What is a firearms offence?
You will be charged with a firearms offence when you fail to comply with the laws and regulations that govern the use of firearms set out in the Criminal Code and the Firearms Act. There are a range of firearms offences and penalties under the Firearms Act and the Criminal Code. Some of the most common firearms offences are:
Use offences include offences such as pointing a firearm, careless use of a firearm, storing firearms in a careless manner or using a firearm in the commission of an offence.
- You can be charged with pointing a firearm if a loaded or unloaded gun is pointed at a person without a lawful excuse. This is a serious offence for which you can face up to five years of jail time if convicted.

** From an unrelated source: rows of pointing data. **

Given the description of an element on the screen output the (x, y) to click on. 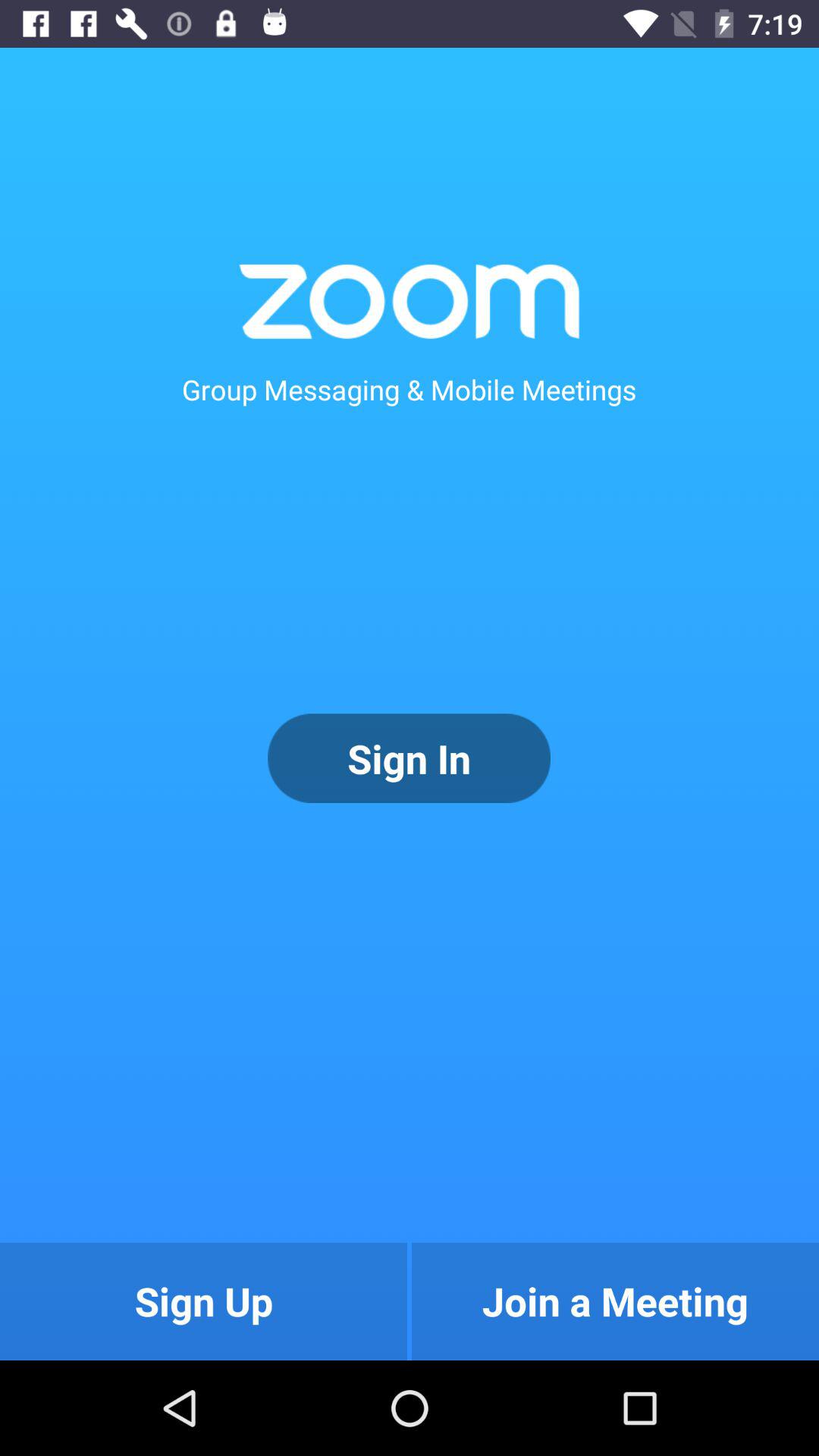
scroll until sign in (408, 758)
Given the description of an element on the screen output the (x, y) to click on. 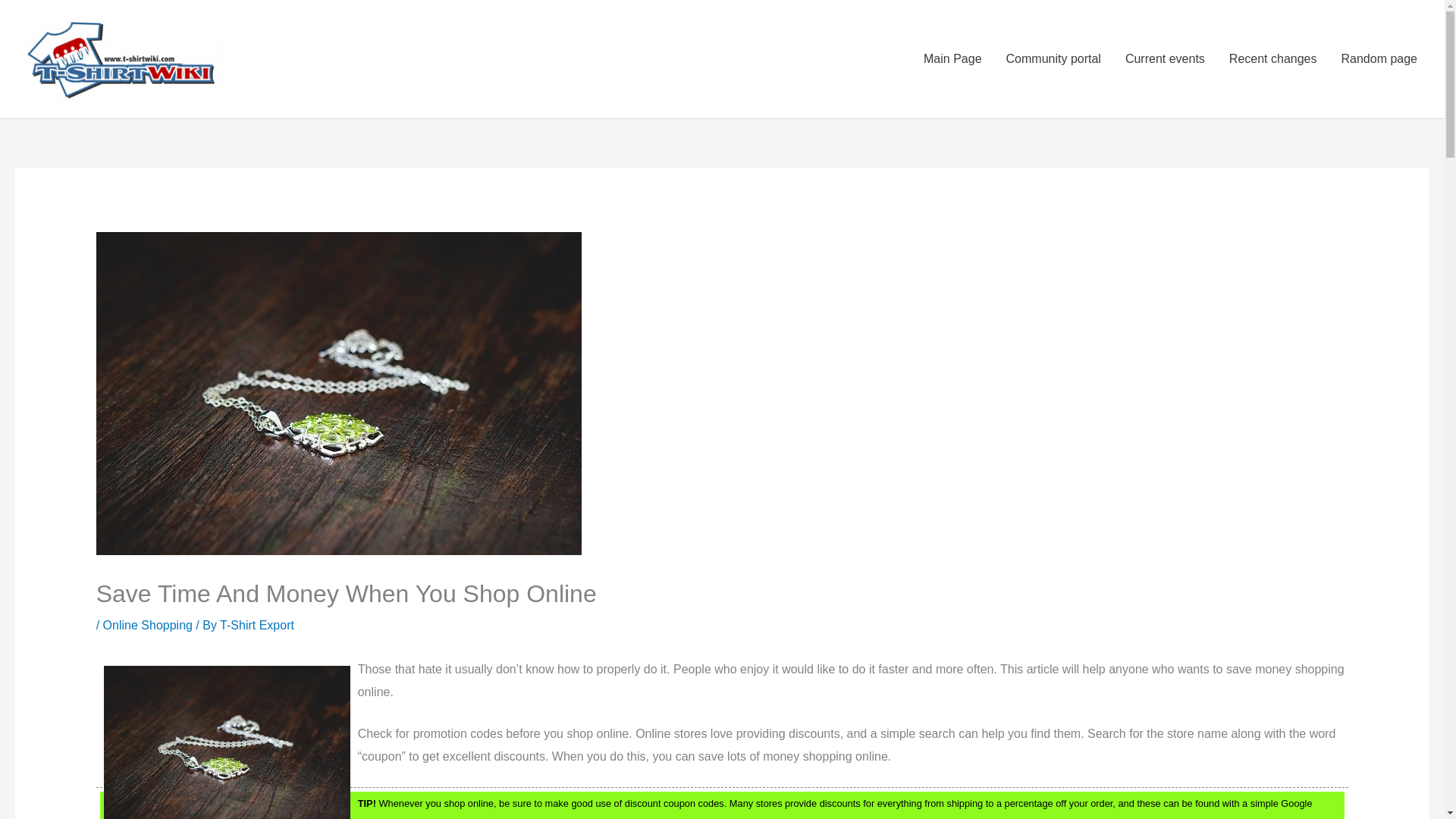
Random page (1378, 59)
Community portal (1053, 59)
View all posts by T-Shirt Export (256, 625)
T-Shirt Export (256, 625)
Online Shopping (147, 625)
Recent changes (1273, 59)
Current events (1165, 59)
Main Page (952, 59)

- Charges for the careless use of a firearm can arise if you carry, transport, or store a firearm in a manner that fails to demonstrate reasonable precautions for the safety of other persons without a lawful excuse. In order to avoid a conviction for the careless use of a firearm, you should always comply with the Storage, Display, Transportation, and Handling of Firearms by Individuals Regulations. If convicted of careless use of a firearm, you can face up to 2 years in jail for your first offence and up to 5 years for a second offence.
- Using a firearm in the commission of an offence is one of the most serious firearms offences. If you are convicted of using a firearm while attempting to commit an indictable offence, or during flight after committing or attempting to commit an indictable offence, you will face a minimum jail sentence of one 1 year.
A possession offence will usually be laid when a person is caught and charged with possession of a weapon for dangerous purposes or with a particular carrying offence. Particular carrying offences include carrying a weapon while attending a public meeting or carrying a concealed firearm. Possession of a firearm for a dangerous purpose is a charge that will be laid when it is found that the primary purpose for which a person holds a firearm is dangerous to the public peace.
In order to be charged with a possession offence, you do not actually need to have the gun on your person. In law, possession of a firearm can be found in three circumstances:
- When the firearm is found on your person, on your property, or in our immediate vicinity, you know it is a firearm, and you have some sort of control over the firearm;
- When you knowingly place it in the possession or custody of another person to hold for you, and you have some measure of control over what happens to that firearm; and
- When you put it in a place that might not be yours, but where it is kept for the use or benefit of yourself or another person, and you have some degree of control over what happens to the firearm.
Possession offences are hybrid offences that can be punished by way of summary conviction or indictment. If the Crown Prosecutor proceeds by way of indictment, the maximum penalty for a particular carrying offence is 5 years in prison, while the maximum penalty for possession for a dangerous purpose is 10 years in prison.
Handling offences include making an automatic firearm and offences relating to lost, stolen, destroyed, or defaced weapons. Making an automatic firearm is a charge that will be laid when a person is found altering a firearm so that it becomes capable of discharging bullets in rapid succession during one pressure of the trigger. This is an extremely serious offence that carries a mandatory minimum jail sentence of 1 year.
Offences relating to lost, stolen, destroyed, or defaced weapons are also hybrid offences. If the Crown proceeds by way of indictment, the maximum sentence on conviction is 5 years in jail. This charge will arise when someone fails to report the loss or finding of a firearm to the police, fails to report the destruction of a firearm to the police, makes a false statement concerning the loss, theft, or destruction of a firearm, or tampers with a serial number on a firearm.
Under the Criminal Code it is an offence to transfer or traffick firearms. The Firearms Act sets out laws that regulate the manufacture, transfer, and sale of firearms in Canada. A failure to comply with those laws when transferring a firearm from one person to another can lead to criminal charges for transferring firearms without authorization.
The offence of “transferring” will be made out when the accused makes a genuine offer to transfer a firearm to a recipient. This is a hybrid offence, and where the Crown chooses to proceed by indictment, the accused can face up to 5 years in jail.
The offence of trafficking will be made out where an accused is found to have manufactured or transferred a firearm while knowing that they did not have the authority to do so under the Firearms Act. This is a very serious offence, and charges can be laid even if the accused sold a weapon that was not operational, or even he or she simply offered to manufacture or transfer the weapon. If a person is found guilty of possessing a trafficked firearm, or found guilty of possessing firearms for the purposes of trafficking, he or she will be liable to a jail sentence of up to 10 years.
Failing to produce a valid licence or registration:
Failing to produce a valid licence or registration for your firearm is a common offence that can result in your firearms being seized. However, if you are able to provide proof of registration and a licence within 14 days, the seized firearms can be returned to you. If you have not complied with all the licensing requirements set out for your firearm and are convicted of unauthorized possession of a firearm, you can face up to 5 years of jail time.